Problem to work on
Reproduce all of the data word for word.

*** Listed entries

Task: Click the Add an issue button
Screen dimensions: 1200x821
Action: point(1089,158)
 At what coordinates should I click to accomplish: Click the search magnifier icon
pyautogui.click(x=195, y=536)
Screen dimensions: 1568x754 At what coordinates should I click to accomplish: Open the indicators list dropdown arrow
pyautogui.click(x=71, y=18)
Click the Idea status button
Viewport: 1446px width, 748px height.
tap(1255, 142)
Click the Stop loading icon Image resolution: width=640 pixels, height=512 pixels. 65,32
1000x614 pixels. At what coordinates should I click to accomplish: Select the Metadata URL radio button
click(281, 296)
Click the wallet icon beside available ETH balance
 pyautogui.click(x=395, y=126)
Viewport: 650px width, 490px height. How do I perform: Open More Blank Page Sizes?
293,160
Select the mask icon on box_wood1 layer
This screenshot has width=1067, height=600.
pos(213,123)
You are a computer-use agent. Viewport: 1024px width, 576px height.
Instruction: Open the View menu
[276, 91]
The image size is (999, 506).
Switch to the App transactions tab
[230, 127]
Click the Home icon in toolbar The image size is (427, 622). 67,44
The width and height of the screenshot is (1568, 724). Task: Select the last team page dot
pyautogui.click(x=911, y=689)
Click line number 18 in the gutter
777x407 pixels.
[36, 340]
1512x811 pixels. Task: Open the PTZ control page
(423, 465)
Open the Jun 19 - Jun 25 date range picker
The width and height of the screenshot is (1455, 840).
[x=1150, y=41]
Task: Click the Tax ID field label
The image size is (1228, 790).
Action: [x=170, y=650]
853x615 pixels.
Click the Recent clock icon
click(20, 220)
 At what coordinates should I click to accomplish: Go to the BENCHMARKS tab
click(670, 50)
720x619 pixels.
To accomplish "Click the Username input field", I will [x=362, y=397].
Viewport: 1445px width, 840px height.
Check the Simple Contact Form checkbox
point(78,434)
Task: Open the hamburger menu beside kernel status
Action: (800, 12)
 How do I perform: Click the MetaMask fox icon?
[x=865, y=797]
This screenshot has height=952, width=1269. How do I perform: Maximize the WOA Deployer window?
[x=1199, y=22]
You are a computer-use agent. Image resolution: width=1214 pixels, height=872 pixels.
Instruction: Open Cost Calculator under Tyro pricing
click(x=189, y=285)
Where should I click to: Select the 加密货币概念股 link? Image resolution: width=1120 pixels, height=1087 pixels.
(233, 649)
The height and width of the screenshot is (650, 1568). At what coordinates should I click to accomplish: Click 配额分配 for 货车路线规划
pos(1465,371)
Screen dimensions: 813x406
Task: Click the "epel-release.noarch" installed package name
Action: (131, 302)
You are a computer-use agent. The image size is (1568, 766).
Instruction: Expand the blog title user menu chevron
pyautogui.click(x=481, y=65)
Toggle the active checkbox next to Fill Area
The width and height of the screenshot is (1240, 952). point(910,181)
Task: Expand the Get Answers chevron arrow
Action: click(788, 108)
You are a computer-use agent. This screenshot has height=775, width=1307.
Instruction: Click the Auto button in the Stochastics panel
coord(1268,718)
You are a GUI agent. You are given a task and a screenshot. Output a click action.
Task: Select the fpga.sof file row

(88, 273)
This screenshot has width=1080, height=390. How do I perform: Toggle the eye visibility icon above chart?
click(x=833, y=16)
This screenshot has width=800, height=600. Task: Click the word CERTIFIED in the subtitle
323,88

******

Solution to this problem
Task: Click the Add an issue button
Screen dimensions: 1200x821
Action: point(1089,158)
 At what coordinates should I click to accomplish: Click the search magnifier icon
pyautogui.click(x=195, y=536)
Screen dimensions: 1568x754 At what coordinates should I click to accomplish: Open the indicators list dropdown arrow
pyautogui.click(x=71, y=18)
Click the Idea status button
Viewport: 1446px width, 748px height.
tap(1255, 142)
Click the Stop loading icon Image resolution: width=640 pixels, height=512 pixels. 65,32
1000x614 pixels. At what coordinates should I click to accomplish: Select the Metadata URL radio button
click(281, 296)
Click the wallet icon beside available ETH balance
 pyautogui.click(x=395, y=126)
Viewport: 650px width, 490px height. How do I perform: Open More Blank Page Sizes?
293,160
Select the mask icon on box_wood1 layer
This screenshot has width=1067, height=600.
pos(213,123)
You are a computer-use agent. Viewport: 1024px width, 576px height.
Instruction: Open the View menu
[276, 91]
The image size is (999, 506).
Switch to the App transactions tab
[230, 127]
Click the Home icon in toolbar The image size is (427, 622). 67,44
The width and height of the screenshot is (1568, 724). Task: Select the last team page dot
pyautogui.click(x=911, y=689)
Click line number 18 in the gutter
777x407 pixels.
[36, 340]
1512x811 pixels. Task: Open the PTZ control page
(423, 465)
Open the Jun 19 - Jun 25 date range picker
The width and height of the screenshot is (1455, 840).
[x=1150, y=41]
Task: Click the Tax ID field label
The image size is (1228, 790).
Action: [x=170, y=650]
853x615 pixels.
Click the Recent clock icon
click(20, 220)
 At what coordinates should I click to accomplish: Go to the BENCHMARKS tab
click(670, 50)
720x619 pixels.
To accomplish "Click the Username input field", I will [x=362, y=397].
Viewport: 1445px width, 840px height.
Check the Simple Contact Form checkbox
point(78,434)
Task: Open the hamburger menu beside kernel status
Action: (800, 12)
 How do I perform: Click the MetaMask fox icon?
[x=865, y=797]
This screenshot has height=952, width=1269. How do I perform: Maximize the WOA Deployer window?
[x=1199, y=22]
You are a computer-use agent. Image resolution: width=1214 pixels, height=872 pixels.
Instruction: Open Cost Calculator under Tyro pricing
click(x=189, y=285)
Where should I click to: Select the 加密货币概念股 link? Image resolution: width=1120 pixels, height=1087 pixels.
(233, 649)
The height and width of the screenshot is (650, 1568). At what coordinates should I click to accomplish: Click 配额分配 for 货车路线规划
pos(1465,371)
Screen dimensions: 813x406
Task: Click the "epel-release.noarch" installed package name
Action: (131, 302)
You are a computer-use agent. The image size is (1568, 766).
Instruction: Expand the blog title user menu chevron
pyautogui.click(x=481, y=65)
Toggle the active checkbox next to Fill Area
The width and height of the screenshot is (1240, 952). point(910,181)
Task: Expand the Get Answers chevron arrow
Action: click(788, 108)
You are a computer-use agent. This screenshot has height=775, width=1307.
Instruction: Click the Auto button in the Stochastics panel
coord(1268,718)
You are a GUI agent. You are given a task and a screenshot. Output a click action.
Task: Select the fpga.sof file row

(88, 273)
This screenshot has width=1080, height=390. How do I perform: Toggle the eye visibility icon above chart?
click(x=833, y=16)
This screenshot has width=800, height=600. Task: Click the word CERTIFIED in the subtitle
323,88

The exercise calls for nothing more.